Urgency

Urgency

Quick, quick, quick. Agitated whispering in my ear, I can’t help but heed the hearkening. I can’t escape the urgency. It’s been with me all this time. With me as a kid, young adult, new employee, and now half retired person. I am always in a rush. Always anxious about moving from point A to point B. It’s not just geographical but mental as well. From one achievement to another. One thought process to another.

I used to call it restlessness, but now I know better. It is not some tense reaction to boredom. It runs deeper.

Time Stress

I have always been in a rush. from the moment I arrive somewhere, I am working on my exit strategy. I have my schedule memorized for the day, and am acutely aware of how much time each activity takes.

This was extremely helpful in my working career as a physician. When confronted with a schedule full of complex patients, it was quite handy to be on top of time constraints.

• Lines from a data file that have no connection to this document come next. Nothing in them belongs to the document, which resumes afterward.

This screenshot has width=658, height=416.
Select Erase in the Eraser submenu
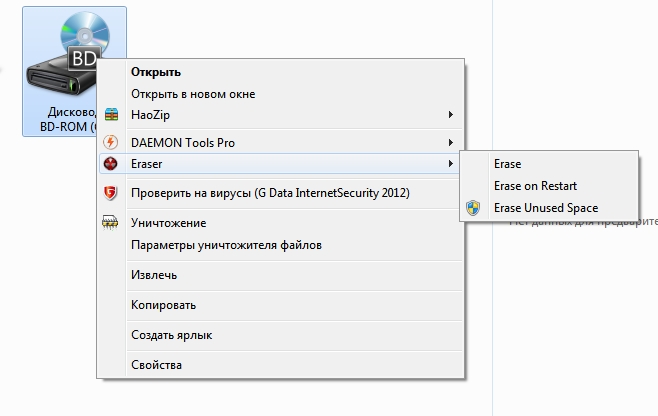(507, 164)
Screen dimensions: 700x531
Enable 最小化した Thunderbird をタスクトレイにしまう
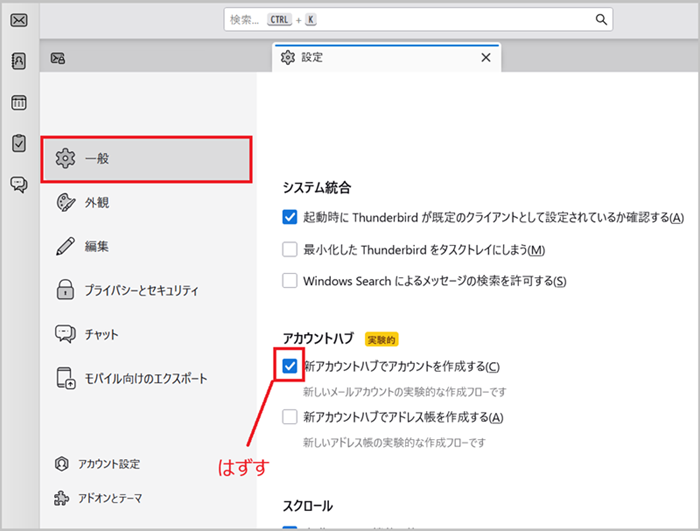(290, 249)
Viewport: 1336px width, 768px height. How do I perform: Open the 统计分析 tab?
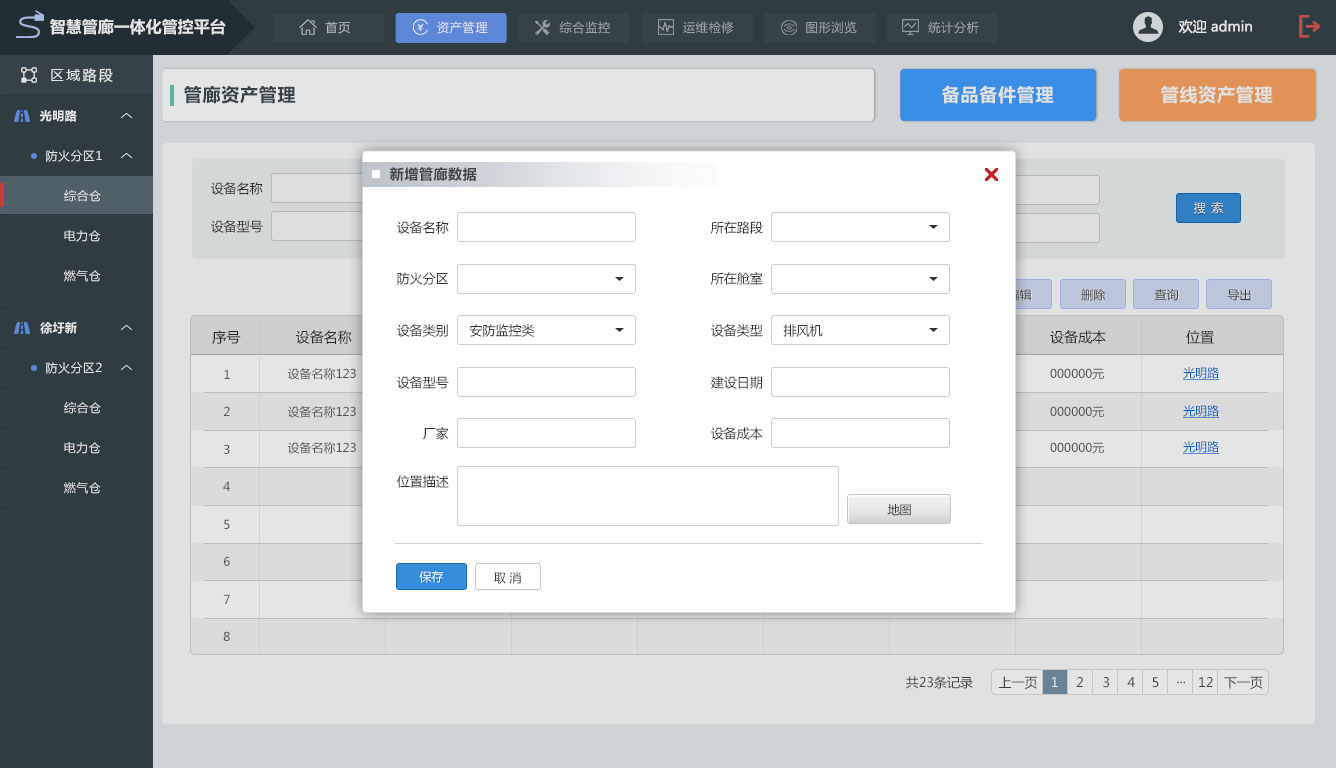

But it’s not so great when this tendency bleeds into personal life. The urgency sometimes follows for no reason other than habit. How many times have I stood by the back door tapping my feet as I wait for my children? For no logical reason. It’s the weekend, why be in such a rush?

Semi retirement has helped some. But it’s not so easy to shake this habit. It bubbles up and must be consciously suppressed in order not to rear its ugly head

The Achievement Treadmill

It’s not just about time. The achievement treadmill works much the same way. There is an urgency to change the world. Make a mark. Be the most successful, or profitable, or well known.

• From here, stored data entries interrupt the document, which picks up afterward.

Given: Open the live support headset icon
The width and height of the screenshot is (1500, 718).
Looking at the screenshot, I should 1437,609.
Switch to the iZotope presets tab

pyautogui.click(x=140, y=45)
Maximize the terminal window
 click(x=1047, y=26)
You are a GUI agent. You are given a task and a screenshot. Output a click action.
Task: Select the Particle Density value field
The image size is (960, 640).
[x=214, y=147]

This urgency has no limits. It complies with no bounds. And like any other treadmill, it rarely is quenched by reaching ones goals. The goalpost can and will always be moved.

There is never a finish line.

This sort of perspective makes much sense when someone is at the beginning of a career. When they are at the starting line of a long race. The drive and determination can do wonders. But it may not be the most gratifying feeling in mid to late career. To learn that good is not good enough can be somewhat off putting.

There is no peace.

Returning To Mindset

As discussed in the last post, it seems that the road to financial independence is more affected by mindset than income or debt. In many ways, I think the same applies to post financial independence happiness.

Letting go of this urgency requires a complete mindset makeover. You, at some point, have to realize that writing that book, selling that coarse, or becoming the most internet famous blogger won’t actually solve any problems.

Indeed, it may actually create more.

Final Thoughts

I have spent a great part of my life conquering economic obstacles. Achieving financial independence is quite gratifying. Yet, this sense of urgency continues to plague me. Whether it be time stress, the achievement treadmill, or whatever else I find to obsess over. There has to be a better answer.

Maybe that answer is to let go of urgency. To concentrate on the here and now instead of what will be. To squelch yearning and become an adorer of what already is.

There is so much out there that I want to achieve. So many places I want to go.

And most likely none of them will make me any happier.

I’m starting to become okay with that.